**DIRECTIONS**. Reproduce each line from the one containing "特産品 (9, 121)" through the one containing "Weitere (93, 18)", keeping its text unchanged. Raise both coordinates in every answer by 99.

**SUPPLIED MATERIAL**.

════

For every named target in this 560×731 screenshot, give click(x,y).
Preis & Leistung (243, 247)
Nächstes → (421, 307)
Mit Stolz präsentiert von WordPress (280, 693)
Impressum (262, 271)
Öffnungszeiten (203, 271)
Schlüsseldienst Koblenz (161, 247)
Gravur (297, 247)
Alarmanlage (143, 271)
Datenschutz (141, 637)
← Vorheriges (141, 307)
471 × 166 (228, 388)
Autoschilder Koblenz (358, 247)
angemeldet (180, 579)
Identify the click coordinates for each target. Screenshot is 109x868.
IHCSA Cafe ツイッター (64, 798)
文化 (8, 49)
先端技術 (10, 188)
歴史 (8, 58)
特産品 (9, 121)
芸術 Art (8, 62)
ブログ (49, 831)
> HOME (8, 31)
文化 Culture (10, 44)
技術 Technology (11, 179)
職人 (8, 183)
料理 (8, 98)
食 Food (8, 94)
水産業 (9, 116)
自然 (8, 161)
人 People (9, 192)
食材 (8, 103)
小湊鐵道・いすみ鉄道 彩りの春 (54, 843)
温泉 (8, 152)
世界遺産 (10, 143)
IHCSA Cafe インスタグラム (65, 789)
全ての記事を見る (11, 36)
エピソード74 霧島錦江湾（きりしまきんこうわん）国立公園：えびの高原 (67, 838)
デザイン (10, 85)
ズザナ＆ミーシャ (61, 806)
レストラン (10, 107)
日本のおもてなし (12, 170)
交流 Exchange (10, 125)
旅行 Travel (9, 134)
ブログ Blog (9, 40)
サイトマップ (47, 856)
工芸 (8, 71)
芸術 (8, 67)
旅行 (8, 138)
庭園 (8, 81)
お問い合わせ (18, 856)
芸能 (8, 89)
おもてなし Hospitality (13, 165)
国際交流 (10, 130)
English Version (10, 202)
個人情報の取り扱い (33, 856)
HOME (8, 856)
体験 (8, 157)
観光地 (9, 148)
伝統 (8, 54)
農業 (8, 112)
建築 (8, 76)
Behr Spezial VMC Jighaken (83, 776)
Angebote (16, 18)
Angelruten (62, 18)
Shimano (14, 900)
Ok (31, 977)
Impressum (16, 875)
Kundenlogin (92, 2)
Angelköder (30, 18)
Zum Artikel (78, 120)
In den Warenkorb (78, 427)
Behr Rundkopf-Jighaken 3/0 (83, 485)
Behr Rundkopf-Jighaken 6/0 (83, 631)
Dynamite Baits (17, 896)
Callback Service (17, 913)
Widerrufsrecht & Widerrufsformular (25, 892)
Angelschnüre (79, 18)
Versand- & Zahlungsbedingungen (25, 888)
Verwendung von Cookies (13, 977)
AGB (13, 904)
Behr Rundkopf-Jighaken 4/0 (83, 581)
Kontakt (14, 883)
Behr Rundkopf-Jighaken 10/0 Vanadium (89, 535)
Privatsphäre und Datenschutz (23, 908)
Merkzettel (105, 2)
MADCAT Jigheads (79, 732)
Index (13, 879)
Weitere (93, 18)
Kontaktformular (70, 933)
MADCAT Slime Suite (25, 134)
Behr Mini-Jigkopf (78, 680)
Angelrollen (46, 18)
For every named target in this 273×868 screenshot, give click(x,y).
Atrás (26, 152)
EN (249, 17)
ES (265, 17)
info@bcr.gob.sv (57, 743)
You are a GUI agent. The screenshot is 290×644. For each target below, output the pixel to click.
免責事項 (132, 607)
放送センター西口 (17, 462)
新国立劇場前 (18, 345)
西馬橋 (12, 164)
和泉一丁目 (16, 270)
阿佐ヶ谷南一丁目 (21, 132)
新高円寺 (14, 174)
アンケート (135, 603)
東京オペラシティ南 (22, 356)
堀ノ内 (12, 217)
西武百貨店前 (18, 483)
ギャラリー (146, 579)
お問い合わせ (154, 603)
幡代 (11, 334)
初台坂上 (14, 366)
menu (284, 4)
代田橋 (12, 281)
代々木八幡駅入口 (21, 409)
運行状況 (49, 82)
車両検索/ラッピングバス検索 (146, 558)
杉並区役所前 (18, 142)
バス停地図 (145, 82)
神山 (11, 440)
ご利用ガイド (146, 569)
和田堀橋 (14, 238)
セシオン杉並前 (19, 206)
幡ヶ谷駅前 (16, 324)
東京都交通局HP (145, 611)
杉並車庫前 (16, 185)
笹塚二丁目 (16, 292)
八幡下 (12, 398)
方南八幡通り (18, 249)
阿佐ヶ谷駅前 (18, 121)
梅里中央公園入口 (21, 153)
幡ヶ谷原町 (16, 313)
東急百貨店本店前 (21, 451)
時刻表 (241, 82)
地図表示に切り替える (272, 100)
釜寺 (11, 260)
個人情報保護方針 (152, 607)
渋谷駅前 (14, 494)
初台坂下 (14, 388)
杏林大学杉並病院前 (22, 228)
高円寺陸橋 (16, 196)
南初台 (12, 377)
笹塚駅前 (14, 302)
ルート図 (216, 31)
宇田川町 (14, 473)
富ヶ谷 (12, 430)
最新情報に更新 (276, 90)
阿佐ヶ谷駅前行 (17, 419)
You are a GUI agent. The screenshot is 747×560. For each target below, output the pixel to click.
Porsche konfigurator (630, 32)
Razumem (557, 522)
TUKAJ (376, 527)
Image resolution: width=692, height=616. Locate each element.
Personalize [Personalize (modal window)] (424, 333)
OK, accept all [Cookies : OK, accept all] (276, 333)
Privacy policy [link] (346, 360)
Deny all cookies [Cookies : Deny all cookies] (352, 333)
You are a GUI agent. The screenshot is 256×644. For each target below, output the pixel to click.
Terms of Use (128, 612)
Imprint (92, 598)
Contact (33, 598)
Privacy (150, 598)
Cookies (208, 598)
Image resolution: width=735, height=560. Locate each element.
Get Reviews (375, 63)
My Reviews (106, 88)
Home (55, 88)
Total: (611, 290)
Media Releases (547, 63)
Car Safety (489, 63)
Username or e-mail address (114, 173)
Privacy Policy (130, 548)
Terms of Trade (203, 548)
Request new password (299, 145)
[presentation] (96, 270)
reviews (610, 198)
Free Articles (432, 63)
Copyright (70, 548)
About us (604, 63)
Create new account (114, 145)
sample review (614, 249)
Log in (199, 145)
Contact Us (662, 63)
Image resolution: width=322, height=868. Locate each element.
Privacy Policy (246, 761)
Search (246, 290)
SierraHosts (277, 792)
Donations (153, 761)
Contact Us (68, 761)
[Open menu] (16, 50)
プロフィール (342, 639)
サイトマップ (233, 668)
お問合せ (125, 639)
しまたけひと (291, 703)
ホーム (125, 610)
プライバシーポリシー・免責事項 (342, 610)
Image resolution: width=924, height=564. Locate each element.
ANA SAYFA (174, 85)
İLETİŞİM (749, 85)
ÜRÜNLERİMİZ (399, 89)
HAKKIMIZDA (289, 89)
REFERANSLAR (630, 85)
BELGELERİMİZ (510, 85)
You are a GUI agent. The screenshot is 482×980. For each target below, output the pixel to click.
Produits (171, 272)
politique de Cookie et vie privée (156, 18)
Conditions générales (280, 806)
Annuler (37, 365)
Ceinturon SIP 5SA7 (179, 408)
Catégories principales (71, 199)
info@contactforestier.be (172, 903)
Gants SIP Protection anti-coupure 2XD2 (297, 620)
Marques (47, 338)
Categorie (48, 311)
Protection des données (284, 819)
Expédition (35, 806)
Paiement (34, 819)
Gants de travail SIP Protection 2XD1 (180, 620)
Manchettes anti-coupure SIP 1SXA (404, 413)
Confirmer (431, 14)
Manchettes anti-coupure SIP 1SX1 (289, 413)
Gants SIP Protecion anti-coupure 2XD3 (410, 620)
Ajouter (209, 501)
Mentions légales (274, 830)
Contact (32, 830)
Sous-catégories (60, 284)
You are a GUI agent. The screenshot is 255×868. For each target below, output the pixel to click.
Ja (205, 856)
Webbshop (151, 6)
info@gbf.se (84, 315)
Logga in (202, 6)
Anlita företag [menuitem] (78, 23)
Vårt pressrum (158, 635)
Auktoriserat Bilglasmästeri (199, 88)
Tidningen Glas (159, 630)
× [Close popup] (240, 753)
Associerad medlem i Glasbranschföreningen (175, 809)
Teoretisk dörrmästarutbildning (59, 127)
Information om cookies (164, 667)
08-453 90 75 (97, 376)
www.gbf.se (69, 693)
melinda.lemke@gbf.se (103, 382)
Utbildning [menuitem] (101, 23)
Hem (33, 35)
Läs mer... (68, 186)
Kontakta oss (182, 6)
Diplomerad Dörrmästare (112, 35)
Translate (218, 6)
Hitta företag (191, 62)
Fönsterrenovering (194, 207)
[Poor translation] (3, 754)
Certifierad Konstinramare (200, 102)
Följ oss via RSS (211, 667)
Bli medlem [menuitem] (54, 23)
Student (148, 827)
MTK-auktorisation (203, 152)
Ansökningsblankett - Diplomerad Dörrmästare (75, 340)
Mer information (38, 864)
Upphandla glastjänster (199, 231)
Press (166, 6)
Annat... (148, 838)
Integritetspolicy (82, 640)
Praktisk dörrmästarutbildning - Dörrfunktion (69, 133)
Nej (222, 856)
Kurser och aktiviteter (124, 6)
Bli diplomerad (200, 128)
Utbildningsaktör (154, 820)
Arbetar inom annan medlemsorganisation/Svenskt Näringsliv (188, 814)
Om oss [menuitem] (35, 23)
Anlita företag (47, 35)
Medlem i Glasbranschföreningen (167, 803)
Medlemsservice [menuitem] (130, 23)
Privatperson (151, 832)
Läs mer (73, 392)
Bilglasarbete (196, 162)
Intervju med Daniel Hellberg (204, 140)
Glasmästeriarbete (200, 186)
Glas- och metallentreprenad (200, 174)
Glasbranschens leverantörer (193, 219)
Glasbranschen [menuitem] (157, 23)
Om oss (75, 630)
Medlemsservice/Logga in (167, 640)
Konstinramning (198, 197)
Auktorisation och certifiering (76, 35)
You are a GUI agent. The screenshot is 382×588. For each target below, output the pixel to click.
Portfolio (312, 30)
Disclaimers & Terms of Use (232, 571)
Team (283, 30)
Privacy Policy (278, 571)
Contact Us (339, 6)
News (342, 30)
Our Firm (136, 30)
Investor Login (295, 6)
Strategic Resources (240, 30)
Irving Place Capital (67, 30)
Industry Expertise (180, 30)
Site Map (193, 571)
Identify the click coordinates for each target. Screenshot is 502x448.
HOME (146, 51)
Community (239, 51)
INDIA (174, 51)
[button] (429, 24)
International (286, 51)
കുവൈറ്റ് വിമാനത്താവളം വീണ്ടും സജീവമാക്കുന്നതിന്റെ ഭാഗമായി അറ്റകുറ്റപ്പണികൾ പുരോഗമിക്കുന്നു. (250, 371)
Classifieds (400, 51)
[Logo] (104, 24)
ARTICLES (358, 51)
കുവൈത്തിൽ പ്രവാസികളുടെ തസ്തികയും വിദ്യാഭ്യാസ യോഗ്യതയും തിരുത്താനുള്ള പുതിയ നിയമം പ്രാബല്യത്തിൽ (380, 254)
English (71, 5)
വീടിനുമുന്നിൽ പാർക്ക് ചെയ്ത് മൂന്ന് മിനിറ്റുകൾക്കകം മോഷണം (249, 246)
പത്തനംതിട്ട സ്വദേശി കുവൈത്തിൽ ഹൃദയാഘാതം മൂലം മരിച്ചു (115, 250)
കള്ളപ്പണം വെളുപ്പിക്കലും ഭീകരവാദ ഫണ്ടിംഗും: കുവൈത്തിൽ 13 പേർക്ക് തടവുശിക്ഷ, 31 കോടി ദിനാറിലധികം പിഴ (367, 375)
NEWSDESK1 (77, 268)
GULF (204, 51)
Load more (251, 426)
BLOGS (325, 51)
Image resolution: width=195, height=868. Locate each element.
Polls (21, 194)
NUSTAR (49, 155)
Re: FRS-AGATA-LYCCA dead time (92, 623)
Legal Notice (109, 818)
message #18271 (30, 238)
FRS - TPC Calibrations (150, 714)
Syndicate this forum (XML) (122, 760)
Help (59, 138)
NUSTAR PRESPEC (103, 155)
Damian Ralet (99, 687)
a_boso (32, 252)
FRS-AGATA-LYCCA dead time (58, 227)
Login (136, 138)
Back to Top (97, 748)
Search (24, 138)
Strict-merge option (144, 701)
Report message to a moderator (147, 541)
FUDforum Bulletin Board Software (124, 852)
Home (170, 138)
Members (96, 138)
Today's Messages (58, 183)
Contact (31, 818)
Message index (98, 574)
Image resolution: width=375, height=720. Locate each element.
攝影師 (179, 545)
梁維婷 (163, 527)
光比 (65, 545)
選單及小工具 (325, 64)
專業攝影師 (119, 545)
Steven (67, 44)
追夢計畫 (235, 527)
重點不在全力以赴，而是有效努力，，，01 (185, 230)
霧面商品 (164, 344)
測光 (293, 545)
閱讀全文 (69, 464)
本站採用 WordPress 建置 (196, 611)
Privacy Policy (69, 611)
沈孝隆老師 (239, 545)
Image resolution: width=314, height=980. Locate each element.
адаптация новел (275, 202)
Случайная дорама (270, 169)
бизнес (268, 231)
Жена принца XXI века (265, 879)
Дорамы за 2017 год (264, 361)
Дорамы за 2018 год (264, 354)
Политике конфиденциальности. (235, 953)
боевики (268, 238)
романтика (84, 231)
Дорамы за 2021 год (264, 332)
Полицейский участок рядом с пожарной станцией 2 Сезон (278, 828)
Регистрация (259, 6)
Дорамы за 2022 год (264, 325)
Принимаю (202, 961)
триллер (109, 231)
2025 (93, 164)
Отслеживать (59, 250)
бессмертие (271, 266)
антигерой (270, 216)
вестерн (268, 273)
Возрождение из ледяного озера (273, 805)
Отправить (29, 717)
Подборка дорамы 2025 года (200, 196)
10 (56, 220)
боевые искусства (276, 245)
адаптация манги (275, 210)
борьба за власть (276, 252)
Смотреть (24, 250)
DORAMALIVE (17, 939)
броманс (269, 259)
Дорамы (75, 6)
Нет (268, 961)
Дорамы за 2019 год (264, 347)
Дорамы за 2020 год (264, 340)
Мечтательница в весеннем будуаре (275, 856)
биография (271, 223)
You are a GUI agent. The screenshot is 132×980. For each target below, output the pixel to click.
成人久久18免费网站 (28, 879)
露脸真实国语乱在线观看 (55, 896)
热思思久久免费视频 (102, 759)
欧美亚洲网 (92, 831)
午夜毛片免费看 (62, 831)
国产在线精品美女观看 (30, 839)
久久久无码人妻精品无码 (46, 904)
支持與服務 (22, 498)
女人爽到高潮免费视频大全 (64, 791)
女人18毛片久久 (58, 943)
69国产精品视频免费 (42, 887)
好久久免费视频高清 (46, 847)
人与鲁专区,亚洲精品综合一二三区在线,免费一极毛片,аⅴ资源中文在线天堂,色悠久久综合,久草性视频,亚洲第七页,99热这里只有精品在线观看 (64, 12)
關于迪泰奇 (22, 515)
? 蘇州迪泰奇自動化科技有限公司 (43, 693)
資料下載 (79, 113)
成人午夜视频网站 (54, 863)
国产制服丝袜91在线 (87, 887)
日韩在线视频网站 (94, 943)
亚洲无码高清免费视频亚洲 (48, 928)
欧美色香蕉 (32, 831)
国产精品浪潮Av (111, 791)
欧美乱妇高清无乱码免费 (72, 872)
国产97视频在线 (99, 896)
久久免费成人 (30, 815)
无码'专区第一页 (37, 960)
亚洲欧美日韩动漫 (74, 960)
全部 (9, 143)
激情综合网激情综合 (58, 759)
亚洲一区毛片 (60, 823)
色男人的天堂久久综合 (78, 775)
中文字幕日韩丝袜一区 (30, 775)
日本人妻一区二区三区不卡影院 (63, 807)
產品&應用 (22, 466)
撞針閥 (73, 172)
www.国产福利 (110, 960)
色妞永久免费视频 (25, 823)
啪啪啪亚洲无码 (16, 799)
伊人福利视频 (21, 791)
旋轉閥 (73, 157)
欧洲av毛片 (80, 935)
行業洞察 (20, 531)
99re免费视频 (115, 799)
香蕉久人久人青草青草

════

**THE SOLUTION**.
特産品 (108, 220)
芸術 Art (107, 161)
ブログ (148, 930)
> HOME (107, 130)
文化 Culture (109, 143)
技術 Technology (110, 278)
職人 (107, 282)
料理 (107, 197)
食 Food (107, 193)
水産業 (108, 215)
自然 (107, 260)
人 People (108, 291)
食材 (107, 202)
小湊鐵道・いすみ鉄道 彩りの春 (153, 942)
温泉 (107, 251)
世界遺産 (109, 242)
IHCSA Cafe インスタグラム (164, 888)
全ての記事を見る (110, 135)
エピソード74 霧島錦江湾（きりしまきんこうわん）国立公園：えびの高原 (166, 937)
デザイン (109, 184)
ズザナ＆ミーシャ (160, 905)
レストラン (109, 206)
日本のおもてなし (111, 269)
交流 Exchange (109, 224)
旅行 Travel (108, 233)
ブログ Blog (108, 139)
サイトマップ (146, 955)
工芸 (107, 170)
芸術 (107, 166)
旅行 (107, 237)
庭園 (107, 180)
お問い合わせ (117, 955)
芸能 (107, 188)
おもてなし Hospitality (112, 264)
国際交流 (109, 229)
English Version (109, 301)
個人情報の取り扱い (132, 955)
HOME (107, 955)
体験 (107, 256)
観光地 (108, 247)
伝統 (107, 153)
農業 (107, 211)
建築 (107, 175)
Behr Spezial VMC Jighaken (182, 875)
Angebote (115, 117)
Angelruten (161, 117)
Shimano (113, 999)
Ok (130, 1076)
Impressum (115, 974)
Kundenlogin (191, 101)
Angelköder (129, 117)
Zum Artikel (177, 219)
In den Warenkorb (177, 526)
Behr Rundkopf-Jighaken 3/0 (182, 584)
Behr Rundkopf-Jighaken 6/0 (182, 730)
Dynamite Baits (116, 995)
Callback Service (116, 1012)
Widerrufsrecht & Widerrufsformular (124, 991)
Angelschnüre (178, 117)
Versand- & Zahlungsbedingungen (124, 987)
Verwendung von Cookies (112, 1076)
AGB (112, 1003)
Behr Rundkopf-Jighaken 4/0 (182, 680)
Kontakt (113, 982)
Behr Rundkopf-Jighaken 10/0 Vanadium (188, 634)
Privatsphäre und Datenschutz (122, 1007)
Merkzettel (204, 101)
MADCAT Jigheads (178, 831)
Index (112, 978)
Weitere (192, 117)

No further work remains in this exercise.